The ITGA3-encoded protein belongs to the integrin family. Integrin is an isomeric membrane protein composed of chains and chains, which acts as a cell surface adhesion molecule. the down-regulation of ITGA3 reduces the phosphorylation of AKT, extracellular signal-regulated kinases 1 and 2 (ERK1/2), and focal adhesion kinase (FAK) in SAS cells and significantly inhibited migration of cancer cells and invasion of HNSCC cells. High expression of ITGA3 predicted poor survival in patients with HNSCC (29). Moreover, several studies have confirmed that ITGA3 is a marker of glioblastoma, pancreatic cancer, and thyroid cancer (3032).

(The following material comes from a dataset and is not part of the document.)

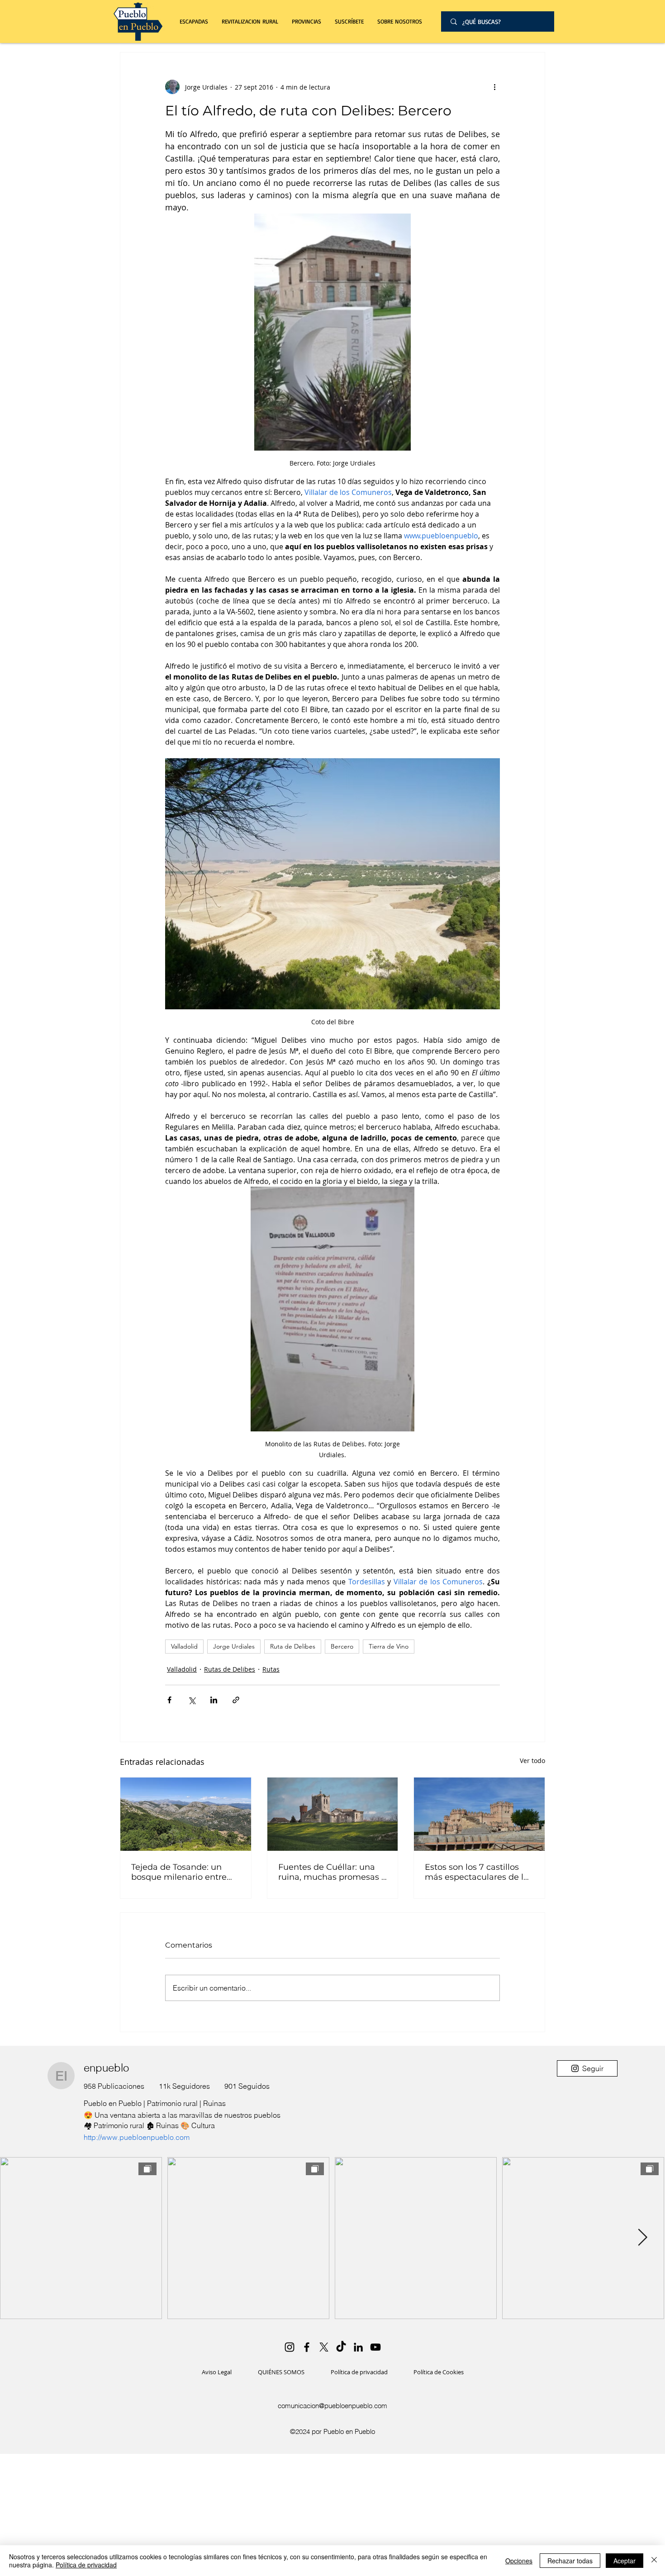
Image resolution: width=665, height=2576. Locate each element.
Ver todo (532, 1760)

The role of SLURP1 and CLDN10 in head and neck cancer has not been described. The protein encoded by SLURP1, a member of the Ly6/uPAR family, has anti-tumor activity (33). SLURP1 is related to the occurrence and development of pancreatic cancer. First, it can not only reduce invasion of cancer cells by controlling AKT, ERK, and NF-kB signaling, but also attenuates nicotine-mediated migration and invasion possibly through competing binding sites (34). Furthermore, mutations in SLURP1 can increase the incidence of melanoma and mucosal skin cancer (35).

Studies have shown that CLDN10 is highly expressed in thyroid papillary carcinoma, and can affect cell proliferation, migration, and invasion in vitro; further, it plays the role of a tumor promoter, and the up-regulation of CLDN10 is related to lymph node metastasis (36). In contrast, low expression of CLDN10 indicated a poor prognosis in lung cancer patients. The expression of CLDN10 was negatively correlated with the expression of c-fos. c-fos is considered a recognized oncogene, CLDN10 may control the invasion and metastasis of lung cancer cells by inhibiting the c-fos pathway (37). In our study, the down-regulation of CLDN10 was associated with poor survival rates for HNSCC, which was consistent with the latter view. The mechanism of SLURP1 and CLDN10 in head and neck tumors deserves further study.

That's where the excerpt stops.